Erstaunlicherweise war ihr das Verfassen der Zeilen leichtgefallen. Sie sagte in ihrem Brief all das, was Paul ihrer Meinung nach gern hören würde, all das, was gesagt werden mußte für den Fall, daß Paul tatsächlich in wenigen Wochen tot wäre. Damit hatte sie sich freilich nicht abgefunden, denn in diesem Fall wäre sie längst nicht so ruhig wie im Moment gewesen.
Lanier war inzwischen unterwegs zur Erde. Patricia beneidete ihn. Sie wäre lieber auf der Erde, um dort den Tod zu erwarten, als hier oben zu sitzen und dem entgegenzusehen, was sie wußte.
Nein, das stimmte an sich gar nicht. Sie schloß die Augen und verwünschte sich. Sie trug eine ungleich größere Verantwortung als je zuvor. Sie mußte die blöde Sorge und Verzagtheit und Angst abwerfen und anfangen, an der Abwendung des Unglücks zu arbeiten.

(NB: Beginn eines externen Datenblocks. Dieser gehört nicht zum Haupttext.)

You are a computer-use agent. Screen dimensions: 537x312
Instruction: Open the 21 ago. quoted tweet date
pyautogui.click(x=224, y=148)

Und – fast haßte sie sich dafür – sie arbeitete schon daran. Endlich hatte sich der Zustand eingestellt. Lösungen machten ihre Aufwartung, präsentierten sich wie Freier, hübsch in Formeln verpackt, und wurden zurückgewiesen, sobald sich ihre Unzulänglichkeit herausstellte.
Takahashi schien ein intelligenter, gewissenhafter Bursche zu sein, aber da Patricia beim Zusammentreffen der Expedition nicht nach Plaudern zumute gewesen war, wußte sie wenig über ihn. Takahashi und Carrolson wären von jetzt an ihre nahezu ständigen Begleiter und Helfer, hatte Lanier gesagt.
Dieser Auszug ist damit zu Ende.